The racial divide will persist as long as there continues to be Nelson Eye given to cultural precepts that promote clannism, not based on nationality, but based on the historical stratification of people based on interpretation of religous creeds. People are not born with ignorant prejudice regardless of their origins. They learn it on the knees of their nurturers and at gatherings, familial and otherwise.
I refuse to buy into any argument that refuses to examine racial divisions based on the realities of culture and history. We examine everything else along those lines, but when it comes to racial prejudice we get into this politically correct mode of protecting sacred cows rather than telling it like it is.
Africans in the Caribbean are descendants of people who suffered a holocaustic racial experience. Africans did not come to this area with precepts that they were naturally superior to any group, or with any cultural or religious belief systems that lend to that interpretation or promotion. Africans over the years have reacted to a continued experience of prejudice and racism with like actions, and that cannot be excused or justified. But you cannot examine any prejudiced expressions on part of Africans without a like examination of the antecedents to such expressions.
When you wish to find a remedy to an ailment you have to seek out and diagnose the source of the ailment. Racial prejudice is a sickness, a debilitating psychological traite that has inundated cultures, and cemented attitudes and behaviours among many. The problem is that these attitudes and behaviours have become so ego fulfilling and ethnically enhancing that people are reluctant to give them up. What they want in effect, is to have their cake and eat it too. They want to be able to hold on to those crutches that make them feel superior, while prostulating empty and fake interest in inclusion. They will need to abandon those crutches before being perceived to have legitimate interest in national inclusiveness. They have to walk the walk.
Well said.
May I also ask, are the possibilities either that they walk the walk … or walk the plank?
You certainly may, and I totally agree that walking the plank should be the alternative. Tolerance and fighting for equality are not mutually exclusive undertakens. martin Luther King walked that line, as did Mandela and all of the historical African activists and freedom fighters. We are the only group in this world that seem to be predisposed to feeling uncomfortable doing what all others do. In that context we have become played and guilt tripped into silenced while others triumphalistically beat their ethnic and racial drums of war.

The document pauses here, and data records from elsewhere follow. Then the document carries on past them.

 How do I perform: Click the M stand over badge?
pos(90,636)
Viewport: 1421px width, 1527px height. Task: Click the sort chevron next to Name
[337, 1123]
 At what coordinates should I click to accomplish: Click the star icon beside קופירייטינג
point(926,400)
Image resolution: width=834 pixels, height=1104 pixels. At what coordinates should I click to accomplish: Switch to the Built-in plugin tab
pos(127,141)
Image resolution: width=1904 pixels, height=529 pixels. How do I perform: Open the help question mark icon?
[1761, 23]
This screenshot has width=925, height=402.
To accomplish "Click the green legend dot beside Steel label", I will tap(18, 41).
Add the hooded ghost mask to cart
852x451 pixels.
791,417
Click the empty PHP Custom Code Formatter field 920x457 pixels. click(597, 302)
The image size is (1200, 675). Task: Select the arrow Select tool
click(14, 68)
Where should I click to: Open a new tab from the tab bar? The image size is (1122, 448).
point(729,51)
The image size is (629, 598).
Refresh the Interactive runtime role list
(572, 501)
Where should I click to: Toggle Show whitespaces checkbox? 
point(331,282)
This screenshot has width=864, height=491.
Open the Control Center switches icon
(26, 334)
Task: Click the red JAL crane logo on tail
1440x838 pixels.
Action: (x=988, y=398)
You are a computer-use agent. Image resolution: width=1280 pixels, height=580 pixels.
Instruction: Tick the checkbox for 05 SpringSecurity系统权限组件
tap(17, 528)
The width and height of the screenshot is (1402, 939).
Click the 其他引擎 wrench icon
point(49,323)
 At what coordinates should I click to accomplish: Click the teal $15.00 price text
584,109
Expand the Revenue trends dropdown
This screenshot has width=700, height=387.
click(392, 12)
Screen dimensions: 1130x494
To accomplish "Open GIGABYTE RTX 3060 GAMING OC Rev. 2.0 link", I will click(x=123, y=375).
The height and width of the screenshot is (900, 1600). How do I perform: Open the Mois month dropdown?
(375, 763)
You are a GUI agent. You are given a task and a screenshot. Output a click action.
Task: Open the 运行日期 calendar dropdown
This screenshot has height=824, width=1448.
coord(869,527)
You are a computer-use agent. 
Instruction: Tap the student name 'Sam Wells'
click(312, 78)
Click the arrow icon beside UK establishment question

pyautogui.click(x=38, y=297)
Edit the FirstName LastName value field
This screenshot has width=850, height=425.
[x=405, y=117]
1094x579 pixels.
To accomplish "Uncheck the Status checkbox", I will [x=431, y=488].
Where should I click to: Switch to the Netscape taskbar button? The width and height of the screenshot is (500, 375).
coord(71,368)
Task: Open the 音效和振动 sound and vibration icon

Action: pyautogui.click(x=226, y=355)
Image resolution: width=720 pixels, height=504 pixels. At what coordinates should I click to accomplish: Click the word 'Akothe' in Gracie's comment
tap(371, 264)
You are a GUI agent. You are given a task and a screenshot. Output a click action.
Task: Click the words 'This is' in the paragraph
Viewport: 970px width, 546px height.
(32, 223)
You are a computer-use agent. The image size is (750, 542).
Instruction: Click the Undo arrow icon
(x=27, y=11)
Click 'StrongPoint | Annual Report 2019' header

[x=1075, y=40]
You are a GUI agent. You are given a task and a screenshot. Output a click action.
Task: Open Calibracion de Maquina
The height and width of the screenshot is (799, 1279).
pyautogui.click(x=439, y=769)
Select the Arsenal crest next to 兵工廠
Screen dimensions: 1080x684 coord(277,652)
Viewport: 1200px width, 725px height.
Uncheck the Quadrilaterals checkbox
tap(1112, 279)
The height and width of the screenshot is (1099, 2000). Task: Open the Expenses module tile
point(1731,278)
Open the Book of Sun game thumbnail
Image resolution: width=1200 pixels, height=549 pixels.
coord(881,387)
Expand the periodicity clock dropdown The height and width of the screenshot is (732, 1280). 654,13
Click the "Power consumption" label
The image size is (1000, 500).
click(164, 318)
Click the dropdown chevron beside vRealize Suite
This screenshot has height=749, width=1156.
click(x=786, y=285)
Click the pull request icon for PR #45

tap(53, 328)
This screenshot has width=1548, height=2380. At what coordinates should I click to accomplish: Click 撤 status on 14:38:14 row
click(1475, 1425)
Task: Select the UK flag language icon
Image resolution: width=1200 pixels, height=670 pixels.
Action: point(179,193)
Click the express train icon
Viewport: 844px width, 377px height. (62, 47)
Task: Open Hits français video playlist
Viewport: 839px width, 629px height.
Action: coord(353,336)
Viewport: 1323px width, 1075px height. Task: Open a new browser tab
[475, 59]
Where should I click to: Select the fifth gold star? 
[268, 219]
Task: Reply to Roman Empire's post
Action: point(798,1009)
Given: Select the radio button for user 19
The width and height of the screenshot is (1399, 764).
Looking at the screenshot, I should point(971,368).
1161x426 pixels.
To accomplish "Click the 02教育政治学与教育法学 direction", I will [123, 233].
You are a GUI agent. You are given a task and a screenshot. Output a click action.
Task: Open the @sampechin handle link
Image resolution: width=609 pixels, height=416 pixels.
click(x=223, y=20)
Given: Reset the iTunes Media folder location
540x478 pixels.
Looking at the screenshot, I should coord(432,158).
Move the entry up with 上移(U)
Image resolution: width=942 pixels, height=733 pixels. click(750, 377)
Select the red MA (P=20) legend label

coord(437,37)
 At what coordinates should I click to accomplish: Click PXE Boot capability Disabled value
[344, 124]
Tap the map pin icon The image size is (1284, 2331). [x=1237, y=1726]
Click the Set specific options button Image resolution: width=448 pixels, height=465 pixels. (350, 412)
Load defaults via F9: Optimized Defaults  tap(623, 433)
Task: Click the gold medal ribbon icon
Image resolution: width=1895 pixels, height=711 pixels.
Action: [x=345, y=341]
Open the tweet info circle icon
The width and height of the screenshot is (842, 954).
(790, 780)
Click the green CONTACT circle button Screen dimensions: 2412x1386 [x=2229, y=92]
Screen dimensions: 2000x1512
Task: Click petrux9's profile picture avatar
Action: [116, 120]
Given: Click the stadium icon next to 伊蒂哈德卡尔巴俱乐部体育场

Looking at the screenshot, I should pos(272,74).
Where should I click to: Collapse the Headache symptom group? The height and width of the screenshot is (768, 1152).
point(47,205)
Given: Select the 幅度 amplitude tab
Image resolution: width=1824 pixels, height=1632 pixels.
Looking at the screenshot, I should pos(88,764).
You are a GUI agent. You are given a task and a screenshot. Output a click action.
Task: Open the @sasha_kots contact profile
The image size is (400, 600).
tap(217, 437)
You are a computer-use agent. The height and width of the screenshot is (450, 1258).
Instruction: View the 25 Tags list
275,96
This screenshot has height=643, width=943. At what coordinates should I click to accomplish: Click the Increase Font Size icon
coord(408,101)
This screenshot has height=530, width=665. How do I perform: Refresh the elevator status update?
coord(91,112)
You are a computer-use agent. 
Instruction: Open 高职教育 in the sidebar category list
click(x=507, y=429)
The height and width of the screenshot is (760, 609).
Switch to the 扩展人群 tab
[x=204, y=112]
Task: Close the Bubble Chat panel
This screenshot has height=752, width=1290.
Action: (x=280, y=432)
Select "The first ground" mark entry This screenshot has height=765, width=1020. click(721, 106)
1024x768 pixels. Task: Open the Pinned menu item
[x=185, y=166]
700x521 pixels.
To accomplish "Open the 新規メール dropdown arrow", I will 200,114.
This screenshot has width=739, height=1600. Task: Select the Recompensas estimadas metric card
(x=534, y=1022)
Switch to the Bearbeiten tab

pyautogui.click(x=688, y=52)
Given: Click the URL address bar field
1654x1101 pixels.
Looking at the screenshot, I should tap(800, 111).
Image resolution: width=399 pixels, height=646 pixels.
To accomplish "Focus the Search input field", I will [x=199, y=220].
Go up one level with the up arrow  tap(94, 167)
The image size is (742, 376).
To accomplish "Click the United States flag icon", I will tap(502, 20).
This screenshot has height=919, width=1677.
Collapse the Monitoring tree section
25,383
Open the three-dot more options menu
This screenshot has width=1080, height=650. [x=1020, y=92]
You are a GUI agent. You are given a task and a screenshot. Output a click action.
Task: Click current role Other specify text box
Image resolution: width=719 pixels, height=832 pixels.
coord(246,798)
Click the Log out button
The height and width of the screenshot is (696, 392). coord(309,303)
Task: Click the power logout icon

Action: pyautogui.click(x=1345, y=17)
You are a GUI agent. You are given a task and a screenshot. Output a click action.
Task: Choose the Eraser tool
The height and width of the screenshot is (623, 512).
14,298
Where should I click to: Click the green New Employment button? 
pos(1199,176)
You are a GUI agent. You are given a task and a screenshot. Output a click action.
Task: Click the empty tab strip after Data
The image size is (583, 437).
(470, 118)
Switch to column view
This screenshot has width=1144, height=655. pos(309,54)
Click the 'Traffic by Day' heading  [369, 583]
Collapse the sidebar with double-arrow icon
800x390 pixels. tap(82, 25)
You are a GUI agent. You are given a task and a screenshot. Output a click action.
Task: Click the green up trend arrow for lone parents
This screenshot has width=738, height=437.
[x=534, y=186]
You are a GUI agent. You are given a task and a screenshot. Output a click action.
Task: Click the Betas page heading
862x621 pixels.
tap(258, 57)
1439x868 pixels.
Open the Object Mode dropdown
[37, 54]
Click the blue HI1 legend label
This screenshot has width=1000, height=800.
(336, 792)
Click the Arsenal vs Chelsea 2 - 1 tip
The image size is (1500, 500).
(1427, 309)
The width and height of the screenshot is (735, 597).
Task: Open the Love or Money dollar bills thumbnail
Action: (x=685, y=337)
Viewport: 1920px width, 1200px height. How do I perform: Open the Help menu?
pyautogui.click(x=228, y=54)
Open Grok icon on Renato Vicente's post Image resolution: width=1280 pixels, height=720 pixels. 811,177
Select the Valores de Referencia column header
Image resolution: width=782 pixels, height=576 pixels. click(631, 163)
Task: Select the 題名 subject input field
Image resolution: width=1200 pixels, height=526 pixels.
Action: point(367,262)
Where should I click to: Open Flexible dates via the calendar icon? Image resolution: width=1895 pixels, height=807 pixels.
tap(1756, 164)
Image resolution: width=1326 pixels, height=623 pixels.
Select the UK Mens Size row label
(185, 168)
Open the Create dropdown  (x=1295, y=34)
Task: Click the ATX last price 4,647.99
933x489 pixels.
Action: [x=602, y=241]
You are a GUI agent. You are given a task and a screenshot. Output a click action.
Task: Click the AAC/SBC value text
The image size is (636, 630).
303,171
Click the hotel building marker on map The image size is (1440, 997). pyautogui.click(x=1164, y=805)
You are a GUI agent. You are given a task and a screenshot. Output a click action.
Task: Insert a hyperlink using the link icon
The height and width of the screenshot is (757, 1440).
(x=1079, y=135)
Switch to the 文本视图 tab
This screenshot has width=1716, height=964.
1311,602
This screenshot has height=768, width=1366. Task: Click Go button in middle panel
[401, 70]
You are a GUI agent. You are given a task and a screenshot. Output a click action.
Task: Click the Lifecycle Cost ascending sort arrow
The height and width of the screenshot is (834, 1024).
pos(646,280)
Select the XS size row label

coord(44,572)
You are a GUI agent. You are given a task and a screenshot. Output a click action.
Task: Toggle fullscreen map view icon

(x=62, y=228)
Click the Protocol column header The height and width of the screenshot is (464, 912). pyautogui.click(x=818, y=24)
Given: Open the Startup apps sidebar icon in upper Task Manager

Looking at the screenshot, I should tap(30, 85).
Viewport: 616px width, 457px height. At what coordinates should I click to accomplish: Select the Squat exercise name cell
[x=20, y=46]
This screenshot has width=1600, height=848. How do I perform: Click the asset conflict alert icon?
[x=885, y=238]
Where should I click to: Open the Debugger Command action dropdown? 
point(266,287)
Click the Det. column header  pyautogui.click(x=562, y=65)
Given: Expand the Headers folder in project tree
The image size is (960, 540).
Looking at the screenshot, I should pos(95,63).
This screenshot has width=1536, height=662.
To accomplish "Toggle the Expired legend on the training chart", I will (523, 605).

Again, and I will continue to assert this with no apology whatsoever. Racial prejudice was not brought to this region by Africans. Racial prejudice was not brought into this world by Africans. We are not nexussed to any historical religious or cultural belief system that judges humans based on how they look, the color of their skins, or the texture of their hair. Those things were imported into T&T and the Caribbean by migrants who arrived under circumstances outside of enslavement. We must not, I repeat, we must not go along with this Freudian displacement strategy where people engage in pawning traits that have been with them for generations prior to arriving in the Caribbean, off upon us. The goal is to create a paradigm that changes racial prejudice and racism from the current defined state, to one where it means publicly exposing the expression of these traits by others.